A method of suppressing an explosion, comprising:
providing a nozzle (29,32) having an axis, the nozzle having at least one first channel (164), and at least one second channel (150), wherein the or each first channel (164) has a greater depth in the radial direction than the or each second channel (150), and wherein each channel (150,164) extends simultaneously angularly around the axis and in an axial direction;

passing liquid through the nozzle (29,32) so that the nozzle produces a spray of the liquid, the spray having a core of larger liquid droplets (54) and the core being surrounded by smaller liquid droplets (56), with a first portion of the liquid passing through the at least one first channel (164) to produce the larger liquid droplets (54) and a second portion of the liquid passing through the at least one second channel (150) to produce the smaller liquid droplets;

and directing the liquid spray at an explosion.

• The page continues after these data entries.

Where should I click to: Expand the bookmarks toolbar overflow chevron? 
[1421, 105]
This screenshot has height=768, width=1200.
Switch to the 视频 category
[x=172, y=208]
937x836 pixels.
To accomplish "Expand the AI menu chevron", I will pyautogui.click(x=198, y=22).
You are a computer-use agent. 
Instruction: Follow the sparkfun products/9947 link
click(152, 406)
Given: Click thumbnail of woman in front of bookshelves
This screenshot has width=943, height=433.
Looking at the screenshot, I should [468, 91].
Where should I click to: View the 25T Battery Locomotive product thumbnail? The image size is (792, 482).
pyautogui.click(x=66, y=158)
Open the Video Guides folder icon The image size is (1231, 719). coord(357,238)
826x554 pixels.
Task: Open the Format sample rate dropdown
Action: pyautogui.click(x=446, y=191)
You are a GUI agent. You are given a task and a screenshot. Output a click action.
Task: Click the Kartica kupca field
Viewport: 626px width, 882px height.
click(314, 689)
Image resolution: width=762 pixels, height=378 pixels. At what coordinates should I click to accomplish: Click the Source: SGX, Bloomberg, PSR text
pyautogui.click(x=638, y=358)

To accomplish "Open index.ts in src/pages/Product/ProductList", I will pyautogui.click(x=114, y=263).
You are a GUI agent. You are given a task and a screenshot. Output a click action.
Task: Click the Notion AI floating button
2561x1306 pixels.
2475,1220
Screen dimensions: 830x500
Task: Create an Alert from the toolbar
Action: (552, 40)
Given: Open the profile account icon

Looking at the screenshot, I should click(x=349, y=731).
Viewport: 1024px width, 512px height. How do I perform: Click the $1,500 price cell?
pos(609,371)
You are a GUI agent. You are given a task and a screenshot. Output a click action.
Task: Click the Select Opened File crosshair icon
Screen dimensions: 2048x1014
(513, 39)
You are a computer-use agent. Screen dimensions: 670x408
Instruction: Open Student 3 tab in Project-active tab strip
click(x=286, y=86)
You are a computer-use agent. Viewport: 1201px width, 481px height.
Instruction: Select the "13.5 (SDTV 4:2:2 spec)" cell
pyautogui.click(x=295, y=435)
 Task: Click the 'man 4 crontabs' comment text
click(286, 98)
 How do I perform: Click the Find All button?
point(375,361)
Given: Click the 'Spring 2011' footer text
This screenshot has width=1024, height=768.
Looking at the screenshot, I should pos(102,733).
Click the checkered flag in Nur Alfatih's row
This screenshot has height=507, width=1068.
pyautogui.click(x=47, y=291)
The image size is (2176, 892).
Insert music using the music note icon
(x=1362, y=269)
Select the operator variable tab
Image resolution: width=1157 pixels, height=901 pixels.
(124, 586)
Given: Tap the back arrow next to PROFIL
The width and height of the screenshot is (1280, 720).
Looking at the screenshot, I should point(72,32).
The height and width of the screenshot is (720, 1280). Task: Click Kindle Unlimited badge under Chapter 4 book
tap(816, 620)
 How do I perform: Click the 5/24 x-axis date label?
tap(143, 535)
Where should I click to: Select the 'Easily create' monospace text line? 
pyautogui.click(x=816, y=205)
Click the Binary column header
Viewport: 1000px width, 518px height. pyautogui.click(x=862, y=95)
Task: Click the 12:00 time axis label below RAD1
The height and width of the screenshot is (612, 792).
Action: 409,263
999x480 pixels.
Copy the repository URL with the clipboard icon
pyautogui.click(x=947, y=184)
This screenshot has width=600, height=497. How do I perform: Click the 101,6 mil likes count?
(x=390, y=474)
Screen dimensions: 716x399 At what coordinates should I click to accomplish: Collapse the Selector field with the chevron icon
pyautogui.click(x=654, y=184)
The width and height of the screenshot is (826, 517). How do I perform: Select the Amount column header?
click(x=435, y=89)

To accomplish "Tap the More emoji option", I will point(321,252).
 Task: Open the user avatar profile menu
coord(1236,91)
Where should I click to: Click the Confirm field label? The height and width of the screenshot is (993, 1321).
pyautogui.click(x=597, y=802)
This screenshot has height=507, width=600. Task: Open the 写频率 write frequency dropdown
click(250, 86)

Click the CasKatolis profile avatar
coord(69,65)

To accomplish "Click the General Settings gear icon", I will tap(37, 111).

A method according to claim 1, comprising directing a plurality of liquid sprays at the explosion, each spray having a core of larger liquid droplets (54) and the core being surrounded by smaller liquid droplets (56).
A method according to claim 2, wherein the sprays are substantially contiguous with no gaps therebetween.
A method according to any one of claims 1 to 3, wherein the or each spray has a conical shape with the larger liquid droplets (54) at the cone axis and the smaller liquid droplets (56) at the outside of the cone.
A method according to any one of claims 1 to 4, wherein the explosion occurs in an enclosed space and the spray or sprays substantially flood the enclosed space.
A nozzle (29,32) for producing a spray of liquid, the spray having a core of larger liquid droplets (54) and the core being surrounded by smaller liquid droplets (56), wherein the nozzle (29,32) has an axis, the nozzle having at least one first channel (164) for carrying liquid which produces the core of larger liquid droplets (54), and at least one second channel (150) for carrying liquid which produces the smaller liquid droplets (56), characterised in that the or each first channel (164) has a greater depth in the radial direction than the or each second channel (150), and in that each channel (150,164) extends simultaneously angularly around the axis and in an axial direction.
A nozzle according to claim 6, wherein the spray has a conical shape with the larger liquid droplets (54) at the cone axis and the smaller liquid droplets (56) at the outside of the cone.
A nozzle according to claim 6 or claim 7, wherein each channel (150,164) has an inlet and an outlet, each channel (150,164) being shaped so that the angular extension of the channel around the axis for a given unit length in the axial direction is greater at the channel outlet as compared to the channel inlet.
A nozzle according to claim 8, wherein each channel (150,164) is shaped so that the angular extension of the channel around the axis for a given unit length in the axial direction increases progressively from the channel inlet to the channel outlet.
A nozzle according to claim 8 or claim 9, wherein the angular extension around the axis for a given unit length in the axial direction at the corresponding channel outlet is greater for the or each second channel (150) than for the or each first channel (164).